World Community Grid - View Thread - Server Errors. [ RESOLVED ]

Meanwhile, WCG have not said that they're now running regular scans for large directory-files that have a high proportion of entries for deleted files. They've added more RAM to the servers, but unless there's a lid on the size of the problem they may hit the RAM limit again at some stage.

The filesystem at this point contains about 13.5 million files contained in a directory structure that has 2 top level directory and 1024 sub directories for each of those two top level directories. This gives about 6,500 files per directory. We see a turnover of about 50-65% of the files every 2-3 days. It is a very volatile filesystem.

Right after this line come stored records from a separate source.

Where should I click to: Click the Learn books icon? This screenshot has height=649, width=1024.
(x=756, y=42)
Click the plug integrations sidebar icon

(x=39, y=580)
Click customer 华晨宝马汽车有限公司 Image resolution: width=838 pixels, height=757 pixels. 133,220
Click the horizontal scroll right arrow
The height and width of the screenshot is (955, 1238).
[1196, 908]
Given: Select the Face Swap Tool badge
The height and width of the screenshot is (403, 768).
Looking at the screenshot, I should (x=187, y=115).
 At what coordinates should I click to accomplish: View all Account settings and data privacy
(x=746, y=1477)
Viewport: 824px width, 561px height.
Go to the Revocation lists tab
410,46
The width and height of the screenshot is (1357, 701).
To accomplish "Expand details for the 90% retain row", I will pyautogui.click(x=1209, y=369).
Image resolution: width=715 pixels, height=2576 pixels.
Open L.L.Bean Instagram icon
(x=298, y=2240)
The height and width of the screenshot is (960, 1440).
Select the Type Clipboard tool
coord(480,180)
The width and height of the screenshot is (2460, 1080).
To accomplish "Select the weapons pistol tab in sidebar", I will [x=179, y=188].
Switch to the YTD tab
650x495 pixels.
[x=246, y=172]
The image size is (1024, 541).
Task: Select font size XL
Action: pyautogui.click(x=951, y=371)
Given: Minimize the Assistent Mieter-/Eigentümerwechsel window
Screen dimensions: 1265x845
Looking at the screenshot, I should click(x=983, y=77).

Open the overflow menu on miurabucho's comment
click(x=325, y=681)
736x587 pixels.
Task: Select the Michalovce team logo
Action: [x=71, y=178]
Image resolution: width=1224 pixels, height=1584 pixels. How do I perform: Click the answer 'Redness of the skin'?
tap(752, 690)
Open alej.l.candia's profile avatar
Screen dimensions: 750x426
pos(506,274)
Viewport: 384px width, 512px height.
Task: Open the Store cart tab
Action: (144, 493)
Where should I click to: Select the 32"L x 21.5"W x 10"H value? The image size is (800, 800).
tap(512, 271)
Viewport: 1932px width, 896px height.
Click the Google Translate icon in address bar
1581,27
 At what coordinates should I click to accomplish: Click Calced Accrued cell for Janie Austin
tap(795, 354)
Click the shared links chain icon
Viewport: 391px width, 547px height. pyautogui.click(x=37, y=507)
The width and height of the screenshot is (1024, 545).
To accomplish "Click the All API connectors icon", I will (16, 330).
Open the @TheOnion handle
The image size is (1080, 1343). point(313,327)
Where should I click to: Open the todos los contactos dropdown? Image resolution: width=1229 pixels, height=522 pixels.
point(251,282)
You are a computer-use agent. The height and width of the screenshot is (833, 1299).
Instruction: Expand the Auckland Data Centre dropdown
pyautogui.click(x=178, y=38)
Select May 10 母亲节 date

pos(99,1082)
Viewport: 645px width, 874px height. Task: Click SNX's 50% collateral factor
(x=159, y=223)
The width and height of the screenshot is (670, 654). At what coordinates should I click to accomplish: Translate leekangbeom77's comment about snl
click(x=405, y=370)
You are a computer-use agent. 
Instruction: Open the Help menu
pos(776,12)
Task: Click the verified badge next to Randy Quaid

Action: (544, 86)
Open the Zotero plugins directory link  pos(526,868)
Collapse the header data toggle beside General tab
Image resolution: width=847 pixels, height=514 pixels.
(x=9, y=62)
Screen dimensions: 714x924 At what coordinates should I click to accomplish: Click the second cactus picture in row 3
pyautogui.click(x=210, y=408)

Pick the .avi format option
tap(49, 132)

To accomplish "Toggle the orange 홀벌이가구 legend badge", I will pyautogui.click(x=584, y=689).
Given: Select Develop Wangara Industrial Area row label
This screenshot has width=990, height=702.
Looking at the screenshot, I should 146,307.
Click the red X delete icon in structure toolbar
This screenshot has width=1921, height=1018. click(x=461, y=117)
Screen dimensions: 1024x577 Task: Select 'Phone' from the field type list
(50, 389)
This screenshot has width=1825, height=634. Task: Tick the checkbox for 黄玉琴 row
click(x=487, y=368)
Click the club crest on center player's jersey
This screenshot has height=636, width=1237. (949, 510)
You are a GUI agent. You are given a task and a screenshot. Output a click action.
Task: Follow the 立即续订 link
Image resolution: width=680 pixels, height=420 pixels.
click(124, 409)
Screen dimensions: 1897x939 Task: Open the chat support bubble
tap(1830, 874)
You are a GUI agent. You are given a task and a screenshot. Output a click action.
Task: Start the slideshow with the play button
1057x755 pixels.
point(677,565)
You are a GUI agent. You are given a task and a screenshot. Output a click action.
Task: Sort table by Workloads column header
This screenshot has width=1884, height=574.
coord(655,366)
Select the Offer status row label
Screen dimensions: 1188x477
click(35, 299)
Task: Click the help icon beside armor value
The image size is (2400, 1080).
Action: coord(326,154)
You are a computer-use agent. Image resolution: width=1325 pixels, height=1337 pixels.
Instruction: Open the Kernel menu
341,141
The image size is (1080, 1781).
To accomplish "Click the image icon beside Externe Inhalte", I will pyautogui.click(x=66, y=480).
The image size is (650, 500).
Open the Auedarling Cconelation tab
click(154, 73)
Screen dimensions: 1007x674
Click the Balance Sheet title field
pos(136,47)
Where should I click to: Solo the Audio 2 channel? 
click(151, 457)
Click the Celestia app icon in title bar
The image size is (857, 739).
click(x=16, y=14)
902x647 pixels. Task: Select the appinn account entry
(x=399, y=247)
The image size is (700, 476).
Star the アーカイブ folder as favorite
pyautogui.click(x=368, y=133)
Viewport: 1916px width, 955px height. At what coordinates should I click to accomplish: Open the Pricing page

The issue with the large number of directory blocks being assigned to the directory inode occurs because once GPFS assigns blocks to a directory inode, they are never released, even if the number of files in the directory is significantly reduced. We had bug last year that resulted in a very large number of files being created in the sub directories (specifically temp files were created that we not being deleted properly). This resulted in the directories having 60-70 thousand files in them. Thus GPFS assigned more blocks to store this data. Some of the directory inodes had 14MB blocks assigned. Only about 1/4 of the subdirs were impacted in this way and based on our calculations, GPFS needed about 9GB of RAM to be able to cache enough of the inodes to achieve optimal performance. We only had 2.0GB of RAM assigned to the cache and thus performance was not optimal. Once we reduced the size of the directory inodes down to a max of 1MB, the cache now only needs to be about 2.0 GB to perform optimally. We added RAM to the servers so that we could increase the cache so that there is additional RAM available. We are also adding monitoring to the servers so that we will automatically become aware if size of the directory inodes grows excessively again.